Exercise brief: Set down every line below, word for word.

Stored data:
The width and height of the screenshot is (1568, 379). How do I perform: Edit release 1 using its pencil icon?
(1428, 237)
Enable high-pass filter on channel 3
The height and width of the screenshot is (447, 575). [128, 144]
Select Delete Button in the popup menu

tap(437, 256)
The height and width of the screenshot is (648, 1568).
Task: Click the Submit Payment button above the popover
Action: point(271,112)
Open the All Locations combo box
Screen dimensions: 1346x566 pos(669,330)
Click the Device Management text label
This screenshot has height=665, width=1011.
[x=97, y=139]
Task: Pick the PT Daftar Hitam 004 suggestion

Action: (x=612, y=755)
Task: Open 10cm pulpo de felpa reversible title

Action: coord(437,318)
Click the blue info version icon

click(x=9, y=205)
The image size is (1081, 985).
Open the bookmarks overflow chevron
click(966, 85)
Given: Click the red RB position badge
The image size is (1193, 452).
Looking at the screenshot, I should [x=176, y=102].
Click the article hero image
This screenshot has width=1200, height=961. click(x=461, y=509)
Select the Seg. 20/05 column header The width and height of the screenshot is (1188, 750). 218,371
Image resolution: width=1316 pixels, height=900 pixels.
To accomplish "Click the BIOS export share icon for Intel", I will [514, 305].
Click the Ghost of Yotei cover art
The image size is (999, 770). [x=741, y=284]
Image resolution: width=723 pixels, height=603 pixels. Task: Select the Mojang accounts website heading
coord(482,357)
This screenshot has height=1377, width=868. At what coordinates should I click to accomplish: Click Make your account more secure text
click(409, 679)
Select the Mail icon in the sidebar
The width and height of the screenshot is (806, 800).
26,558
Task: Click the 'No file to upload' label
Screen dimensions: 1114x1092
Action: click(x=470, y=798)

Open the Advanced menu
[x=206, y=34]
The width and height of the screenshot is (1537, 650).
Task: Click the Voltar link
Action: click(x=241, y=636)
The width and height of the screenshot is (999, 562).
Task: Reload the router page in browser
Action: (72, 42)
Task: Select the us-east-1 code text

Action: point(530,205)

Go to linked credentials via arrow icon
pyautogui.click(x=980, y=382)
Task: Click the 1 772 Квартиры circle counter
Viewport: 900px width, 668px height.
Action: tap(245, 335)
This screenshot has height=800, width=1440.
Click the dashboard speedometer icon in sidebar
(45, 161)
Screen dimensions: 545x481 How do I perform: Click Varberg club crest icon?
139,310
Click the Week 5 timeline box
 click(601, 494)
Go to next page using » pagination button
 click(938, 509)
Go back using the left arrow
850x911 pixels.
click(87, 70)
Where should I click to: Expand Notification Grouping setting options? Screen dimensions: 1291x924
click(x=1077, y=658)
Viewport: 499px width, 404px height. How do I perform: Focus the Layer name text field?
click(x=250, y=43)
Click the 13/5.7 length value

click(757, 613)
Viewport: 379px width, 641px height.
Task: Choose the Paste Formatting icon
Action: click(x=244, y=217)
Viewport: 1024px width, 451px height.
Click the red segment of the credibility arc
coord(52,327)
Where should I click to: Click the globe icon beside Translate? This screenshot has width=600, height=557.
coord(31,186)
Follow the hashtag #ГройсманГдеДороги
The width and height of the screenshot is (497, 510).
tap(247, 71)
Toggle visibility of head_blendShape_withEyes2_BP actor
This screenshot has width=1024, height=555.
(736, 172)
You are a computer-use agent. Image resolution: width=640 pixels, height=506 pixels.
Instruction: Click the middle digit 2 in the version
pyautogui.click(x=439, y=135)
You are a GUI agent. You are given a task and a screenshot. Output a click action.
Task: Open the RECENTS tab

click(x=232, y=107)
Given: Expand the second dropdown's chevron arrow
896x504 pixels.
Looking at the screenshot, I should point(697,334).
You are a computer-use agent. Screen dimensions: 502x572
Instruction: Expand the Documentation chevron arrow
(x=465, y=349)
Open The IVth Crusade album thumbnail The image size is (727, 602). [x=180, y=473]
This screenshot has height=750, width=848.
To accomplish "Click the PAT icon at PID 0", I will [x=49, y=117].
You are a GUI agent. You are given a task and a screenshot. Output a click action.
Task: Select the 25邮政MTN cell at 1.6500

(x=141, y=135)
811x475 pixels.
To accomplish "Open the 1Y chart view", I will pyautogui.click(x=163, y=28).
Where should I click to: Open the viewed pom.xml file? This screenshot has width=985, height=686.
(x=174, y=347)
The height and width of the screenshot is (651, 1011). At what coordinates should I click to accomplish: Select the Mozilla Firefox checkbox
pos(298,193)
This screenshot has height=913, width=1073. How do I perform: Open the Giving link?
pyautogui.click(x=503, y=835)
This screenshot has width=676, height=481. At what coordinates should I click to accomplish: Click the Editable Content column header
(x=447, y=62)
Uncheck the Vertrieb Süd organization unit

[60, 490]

Your solution:
The width and height of the screenshot is (1568, 379). How do I perform: Edit release 1 using its pencil icon?
(1428, 237)
Enable high-pass filter on channel 3
The height and width of the screenshot is (447, 575). [128, 144]
Select Delete Button in the popup menu

tap(437, 256)
The height and width of the screenshot is (648, 1568).
Task: Click the Submit Payment button above the popover
Action: point(271,112)
Open the All Locations combo box
Screen dimensions: 1346x566 pos(669,330)
Click the Device Management text label
This screenshot has height=665, width=1011.
[x=97, y=139]
Task: Pick the PT Daftar Hitam 004 suggestion

Action: (x=612, y=755)
Task: Open 10cm pulpo de felpa reversible title

Action: coord(437,318)
Click the blue info version icon

click(x=9, y=205)
The image size is (1081, 985).
Open the bookmarks overflow chevron
click(966, 85)
Given: Click the red RB position badge
The image size is (1193, 452).
Looking at the screenshot, I should [x=176, y=102].
Click the article hero image
This screenshot has width=1200, height=961. click(x=461, y=509)
Select the Seg. 20/05 column header The width and height of the screenshot is (1188, 750). 218,371
Image resolution: width=1316 pixels, height=900 pixels.
To accomplish "Click the BIOS export share icon for Intel", I will [514, 305].
Click the Ghost of Yotei cover art
The image size is (999, 770). [x=741, y=284]
Image resolution: width=723 pixels, height=603 pixels. Task: Select the Mojang accounts website heading
coord(482,357)
This screenshot has height=1377, width=868. At what coordinates should I click to accomplish: Click Make your account more secure text
click(409, 679)
Select the Mail icon in the sidebar
The width and height of the screenshot is (806, 800).
26,558
Task: Click the 'No file to upload' label
Screen dimensions: 1114x1092
Action: click(x=470, y=798)

Open the Advanced menu
[x=206, y=34]
The width and height of the screenshot is (1537, 650).
Task: Click the Voltar link
Action: click(x=241, y=636)
The width and height of the screenshot is (999, 562).
Task: Reload the router page in browser
Action: (72, 42)
Task: Select the us-east-1 code text

Action: point(530,205)

Go to linked credentials via arrow icon
pyautogui.click(x=980, y=382)
Task: Click the 1 772 Квартиры circle counter
Viewport: 900px width, 668px height.
Action: tap(245, 335)
This screenshot has height=800, width=1440.
Click the dashboard speedometer icon in sidebar
(45, 161)
Screen dimensions: 545x481 How do I perform: Click Varberg club crest icon?
139,310
Click the Week 5 timeline box
 click(601, 494)
Go to next page using » pagination button
 click(938, 509)
Go back using the left arrow
850x911 pixels.
click(87, 70)
Where should I click to: Expand Notification Grouping setting options? Screen dimensions: 1291x924
click(x=1077, y=658)
Viewport: 499px width, 404px height. How do I perform: Focus the Layer name text field?
click(x=250, y=43)
Click the 13/5.7 length value

click(757, 613)
Viewport: 379px width, 641px height.
Task: Choose the Paste Formatting icon
Action: click(x=244, y=217)
Viewport: 1024px width, 451px height.
Click the red segment of the credibility arc
coord(52,327)
Where should I click to: Click the globe icon beside Translate? This screenshot has width=600, height=557.
coord(31,186)
Follow the hashtag #ГройсманГдеДороги
The width and height of the screenshot is (497, 510).
tap(247, 71)
Toggle visibility of head_blendShape_withEyes2_BP actor
This screenshot has width=1024, height=555.
(736, 172)
You are a computer-use agent. Image resolution: width=640 pixels, height=506 pixels.
Instruction: Click the middle digit 2 in the version
pyautogui.click(x=439, y=135)
You are a GUI agent. You are given a task and a screenshot. Output a click action.
Task: Open the RECENTS tab

click(x=232, y=107)
Given: Expand the second dropdown's chevron arrow
896x504 pixels.
Looking at the screenshot, I should point(697,334).
You are a computer-use agent. Screen dimensions: 502x572
Instruction: Expand the Documentation chevron arrow
(x=465, y=349)
Open The IVth Crusade album thumbnail The image size is (727, 602). [x=180, y=473]
This screenshot has height=750, width=848.
To accomplish "Click the PAT icon at PID 0", I will [x=49, y=117].
You are a GUI agent. You are given a task and a screenshot. Output a click action.
Task: Select the 25邮政MTN cell at 1.6500

(x=141, y=135)
811x475 pixels.
To accomplish "Open the 1Y chart view", I will pyautogui.click(x=163, y=28).
Where should I click to: Open the viewed pom.xml file? This screenshot has width=985, height=686.
(x=174, y=347)
The height and width of the screenshot is (651, 1011). At what coordinates should I click to accomplish: Select the Mozilla Firefox checkbox
pos(298,193)
This screenshot has height=913, width=1073. How do I perform: Open the Giving link?
pyautogui.click(x=503, y=835)
This screenshot has width=676, height=481. At what coordinates should I click to accomplish: Click the Editable Content column header
(x=447, y=62)
Uncheck the Vertrieb Süd organization unit

[60, 490]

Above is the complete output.